(Records drawn from a dataset)
"""

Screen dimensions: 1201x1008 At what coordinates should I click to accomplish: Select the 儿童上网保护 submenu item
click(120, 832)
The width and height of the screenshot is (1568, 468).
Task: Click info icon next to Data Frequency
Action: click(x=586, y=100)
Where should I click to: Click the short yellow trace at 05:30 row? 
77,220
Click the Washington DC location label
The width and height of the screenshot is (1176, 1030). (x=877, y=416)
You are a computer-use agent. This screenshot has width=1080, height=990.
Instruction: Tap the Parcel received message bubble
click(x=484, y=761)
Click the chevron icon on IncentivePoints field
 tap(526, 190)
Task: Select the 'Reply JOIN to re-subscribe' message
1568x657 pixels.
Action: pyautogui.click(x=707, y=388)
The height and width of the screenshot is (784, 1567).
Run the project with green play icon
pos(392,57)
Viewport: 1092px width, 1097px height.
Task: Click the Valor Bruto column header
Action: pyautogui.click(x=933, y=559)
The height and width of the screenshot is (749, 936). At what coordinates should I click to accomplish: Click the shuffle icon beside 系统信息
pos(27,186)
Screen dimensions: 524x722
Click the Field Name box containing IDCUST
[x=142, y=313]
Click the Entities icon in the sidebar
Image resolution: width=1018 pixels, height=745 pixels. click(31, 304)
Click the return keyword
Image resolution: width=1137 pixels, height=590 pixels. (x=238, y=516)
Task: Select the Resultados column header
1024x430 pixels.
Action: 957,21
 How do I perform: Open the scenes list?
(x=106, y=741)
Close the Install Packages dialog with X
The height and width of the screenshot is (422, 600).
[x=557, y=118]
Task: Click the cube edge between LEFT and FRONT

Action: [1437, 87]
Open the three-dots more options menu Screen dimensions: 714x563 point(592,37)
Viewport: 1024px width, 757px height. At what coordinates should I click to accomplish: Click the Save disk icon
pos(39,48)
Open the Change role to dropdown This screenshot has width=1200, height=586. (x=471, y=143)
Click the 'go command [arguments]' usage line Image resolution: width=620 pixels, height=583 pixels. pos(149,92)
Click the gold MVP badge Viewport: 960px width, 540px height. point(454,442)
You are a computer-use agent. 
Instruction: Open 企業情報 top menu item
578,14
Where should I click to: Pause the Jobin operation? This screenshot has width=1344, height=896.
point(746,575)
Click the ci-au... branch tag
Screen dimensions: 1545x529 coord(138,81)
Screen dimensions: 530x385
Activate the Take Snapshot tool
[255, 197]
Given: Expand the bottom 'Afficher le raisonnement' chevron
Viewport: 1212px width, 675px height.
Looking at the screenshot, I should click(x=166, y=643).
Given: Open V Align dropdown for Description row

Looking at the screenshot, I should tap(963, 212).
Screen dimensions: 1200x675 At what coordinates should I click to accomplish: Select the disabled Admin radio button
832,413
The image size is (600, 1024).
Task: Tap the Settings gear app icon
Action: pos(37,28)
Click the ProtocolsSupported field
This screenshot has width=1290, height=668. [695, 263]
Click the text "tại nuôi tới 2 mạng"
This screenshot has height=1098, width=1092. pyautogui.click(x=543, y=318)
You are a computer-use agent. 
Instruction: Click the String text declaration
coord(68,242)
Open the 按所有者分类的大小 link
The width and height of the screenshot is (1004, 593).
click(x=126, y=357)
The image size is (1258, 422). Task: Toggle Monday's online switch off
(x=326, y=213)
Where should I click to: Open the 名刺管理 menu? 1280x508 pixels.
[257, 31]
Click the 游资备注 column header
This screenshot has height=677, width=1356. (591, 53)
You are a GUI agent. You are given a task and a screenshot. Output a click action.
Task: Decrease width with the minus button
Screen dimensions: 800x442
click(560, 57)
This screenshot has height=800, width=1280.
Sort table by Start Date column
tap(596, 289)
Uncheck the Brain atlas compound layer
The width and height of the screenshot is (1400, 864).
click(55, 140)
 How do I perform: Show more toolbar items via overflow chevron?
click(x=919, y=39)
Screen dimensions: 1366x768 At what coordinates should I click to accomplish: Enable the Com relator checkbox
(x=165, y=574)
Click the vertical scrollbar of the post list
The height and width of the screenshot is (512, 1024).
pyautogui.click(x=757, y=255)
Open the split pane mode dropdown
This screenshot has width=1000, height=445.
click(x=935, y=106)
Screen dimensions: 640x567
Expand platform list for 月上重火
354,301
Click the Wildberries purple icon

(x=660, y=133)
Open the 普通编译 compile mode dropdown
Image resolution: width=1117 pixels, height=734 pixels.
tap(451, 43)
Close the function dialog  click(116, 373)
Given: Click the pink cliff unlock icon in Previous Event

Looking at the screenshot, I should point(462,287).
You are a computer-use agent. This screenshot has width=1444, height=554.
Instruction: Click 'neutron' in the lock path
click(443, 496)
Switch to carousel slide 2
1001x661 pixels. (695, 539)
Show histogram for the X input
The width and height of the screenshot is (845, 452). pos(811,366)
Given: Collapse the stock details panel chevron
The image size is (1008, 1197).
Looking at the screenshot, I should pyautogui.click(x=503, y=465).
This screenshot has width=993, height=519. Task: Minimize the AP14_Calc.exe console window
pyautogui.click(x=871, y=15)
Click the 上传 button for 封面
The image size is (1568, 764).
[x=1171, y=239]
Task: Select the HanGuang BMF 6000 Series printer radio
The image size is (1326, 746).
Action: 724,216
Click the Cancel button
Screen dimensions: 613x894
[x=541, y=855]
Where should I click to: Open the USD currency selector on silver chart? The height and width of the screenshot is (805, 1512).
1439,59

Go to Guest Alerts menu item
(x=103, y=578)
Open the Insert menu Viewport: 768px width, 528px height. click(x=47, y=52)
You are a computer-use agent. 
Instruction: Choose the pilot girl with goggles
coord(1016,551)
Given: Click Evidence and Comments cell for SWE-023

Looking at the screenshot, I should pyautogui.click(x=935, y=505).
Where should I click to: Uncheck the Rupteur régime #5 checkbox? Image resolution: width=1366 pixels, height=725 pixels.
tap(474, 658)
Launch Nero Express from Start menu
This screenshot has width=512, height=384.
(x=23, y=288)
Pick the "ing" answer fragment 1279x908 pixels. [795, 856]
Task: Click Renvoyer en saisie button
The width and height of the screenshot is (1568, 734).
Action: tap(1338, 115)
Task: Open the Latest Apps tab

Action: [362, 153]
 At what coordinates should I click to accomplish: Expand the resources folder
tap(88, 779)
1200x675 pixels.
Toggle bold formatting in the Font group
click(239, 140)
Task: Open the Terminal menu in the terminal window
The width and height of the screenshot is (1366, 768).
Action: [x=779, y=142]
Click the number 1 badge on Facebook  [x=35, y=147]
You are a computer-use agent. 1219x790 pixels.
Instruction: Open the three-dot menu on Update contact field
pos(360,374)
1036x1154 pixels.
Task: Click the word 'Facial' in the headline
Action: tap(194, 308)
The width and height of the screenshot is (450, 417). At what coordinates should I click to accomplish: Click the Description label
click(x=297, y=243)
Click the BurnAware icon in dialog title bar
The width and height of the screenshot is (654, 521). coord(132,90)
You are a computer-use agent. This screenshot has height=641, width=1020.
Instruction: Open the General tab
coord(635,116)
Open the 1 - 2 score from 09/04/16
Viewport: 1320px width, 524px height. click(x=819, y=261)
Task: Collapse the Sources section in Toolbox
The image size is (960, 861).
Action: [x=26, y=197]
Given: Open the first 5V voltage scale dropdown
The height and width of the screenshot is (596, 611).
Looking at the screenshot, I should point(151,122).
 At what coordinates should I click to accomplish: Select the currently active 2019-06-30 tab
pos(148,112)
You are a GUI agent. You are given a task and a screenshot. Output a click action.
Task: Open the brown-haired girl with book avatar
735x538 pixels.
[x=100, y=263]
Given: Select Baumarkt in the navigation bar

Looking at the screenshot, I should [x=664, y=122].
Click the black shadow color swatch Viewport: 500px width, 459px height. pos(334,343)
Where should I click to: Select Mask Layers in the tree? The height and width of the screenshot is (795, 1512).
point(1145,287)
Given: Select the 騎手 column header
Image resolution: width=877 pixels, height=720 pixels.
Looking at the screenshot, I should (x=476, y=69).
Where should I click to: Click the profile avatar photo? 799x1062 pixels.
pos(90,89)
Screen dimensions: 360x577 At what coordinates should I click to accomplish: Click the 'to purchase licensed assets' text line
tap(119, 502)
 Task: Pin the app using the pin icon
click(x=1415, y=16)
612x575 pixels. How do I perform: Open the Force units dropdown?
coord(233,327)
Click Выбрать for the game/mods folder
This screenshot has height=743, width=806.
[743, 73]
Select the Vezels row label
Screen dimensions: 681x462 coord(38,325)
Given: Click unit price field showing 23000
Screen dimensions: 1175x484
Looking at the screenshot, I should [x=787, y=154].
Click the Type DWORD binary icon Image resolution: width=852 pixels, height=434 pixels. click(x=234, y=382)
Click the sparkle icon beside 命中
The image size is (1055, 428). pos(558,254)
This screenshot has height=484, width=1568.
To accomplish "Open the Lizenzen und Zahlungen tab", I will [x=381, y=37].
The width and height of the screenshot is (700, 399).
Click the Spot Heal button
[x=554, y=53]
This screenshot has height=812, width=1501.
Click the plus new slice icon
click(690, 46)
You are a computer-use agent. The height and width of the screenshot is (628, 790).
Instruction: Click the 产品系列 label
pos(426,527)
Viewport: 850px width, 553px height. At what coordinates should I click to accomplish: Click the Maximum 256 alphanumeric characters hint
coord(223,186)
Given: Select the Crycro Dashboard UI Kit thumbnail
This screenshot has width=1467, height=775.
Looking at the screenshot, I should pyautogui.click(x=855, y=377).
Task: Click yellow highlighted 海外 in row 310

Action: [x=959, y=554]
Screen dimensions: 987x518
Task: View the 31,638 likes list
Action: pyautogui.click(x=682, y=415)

"""

**Directions**.
Transcribe the records above from the line holding "Open the 按所有者分类的大小 link" down to the line holding "This screenshot has height=800, width=1280.", inclusive, without adding anything.

**Answer box**.
Open the 按所有者分类的大小 link
The width and height of the screenshot is (1004, 593).
click(x=126, y=357)
The image size is (1258, 422). Task: Toggle Monday's online switch off
(x=326, y=213)
Where should I click to: Open the 名刺管理 menu? 1280x508 pixels.
[257, 31]
Click the 游资备注 column header
This screenshot has height=677, width=1356. (591, 53)
You are a GUI agent. You are given a task and a screenshot. Output a click action.
Task: Decrease width with the minus button
Screen dimensions: 800x442
click(560, 57)
This screenshot has height=800, width=1280.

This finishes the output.